The Sun Devils play a 4-2-5 defense, with three safeties and two corners in the secondary. Sophomore Ricardo Stewart (5-10, 194), who plays a rover-type safety spot, also has 41 tackles, with 22 solo hits. Stewart has seven tackles for loss and two sacks this season. Sophomore Jason Shivers (6-1, 190), the free safety, has 38 tackles on the season, the third-leading tackler for the Sun Devils. Alfred Williams (6-1, 202) is the third safety.
The corners are sophomore R.J. Oliver (5-9, 172) and junior Brett Hudson (6-2, 208). Oliver leads the team in interceptions, with three on the young season, with five other Sun Devils picking off one interception each.
The Sun Devils are giving up 220 yards per game in passing defense, and are eighth in the Pac-10 in that category.
Arizona State is sixth in the Pac-10 in total defense (340.2 yards per game) and eighth in scoring defense, yielding 23 points per game.
Judging based on their records alone, these two teams appear to be headed in opposite directions. North Carolina has won only once, while Arizona State has lost only once. ASU has won their only conference game, while UNC has lost their only conference contest.

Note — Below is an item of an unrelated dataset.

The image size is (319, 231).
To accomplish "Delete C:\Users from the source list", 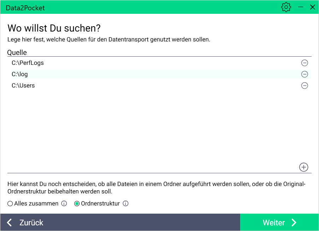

The records may be a bit deceiving. The Sun Devils were beaten soundly by a very average Nebraska football team, 48-10. Their wins have come against Division 1-AA Eastern Washington, a Central Florida team that is 1-3, a winless San Diego State team (0-5), and a Stanford (1-2) team that has won only once this season, over San Jose State.
The Sun Devils have also benefited from a positive turnover margin of 1.8, while the Tar Heels have a negative turnover margin of – 2.0. Turnovers are best evaluated on a game-by-game basis, however, and the Heels had fewer turnovers last week (one) than their opponent Georgia Tech (two).
Both teams feature a lot of youth. Young and inexperienced players tend to have more ups and downs than experienced players, and it is difficult to predict from week to week how young players will respond.
The key to the game will be whether the young players on the North Carolina front seven can find a way to put pressure on Walter and the ASU passing game. Though the Sun Devils will undoubtedly attempt to run the ball on North Carolina, they may have less success in that area than many would predict. The Sun Devil running backs and offensive line are not as potent as what North Carolina has faced in nearly every contest this season. If the Tar Heels can limit the ASU running game, they have a chance to pressure Walter.
Against a mediocre, if not below-average schedule, Arizona State has taken care of business and beaten teams they were expected to beat, and lost the only game they were expected to lose. If that pattern holds true, they should beat the Tar Heels this week, as nine point favorites playing at home have a record of 15-3 against non-conference opponents since 1995.
However, despite their record, North Carolina is not, for example, Central Florida, who held the Sun Devils to 261 yards of total offense in Tempe, and has averaged 374 yards per game in total defense.
The outcome of this game may depend on something totally unrelated to stats, youth or experience, or records. The question for the Sun Devils may be whether, sandwiched between two conference games, their players will take the Tar Heels seriously. The question for the Tar Heels is whether they have any reserves of confidence left after a disappointing loss to Georgia Tech and a disappointing start to the season in general.
This game might be all about those two intangibles.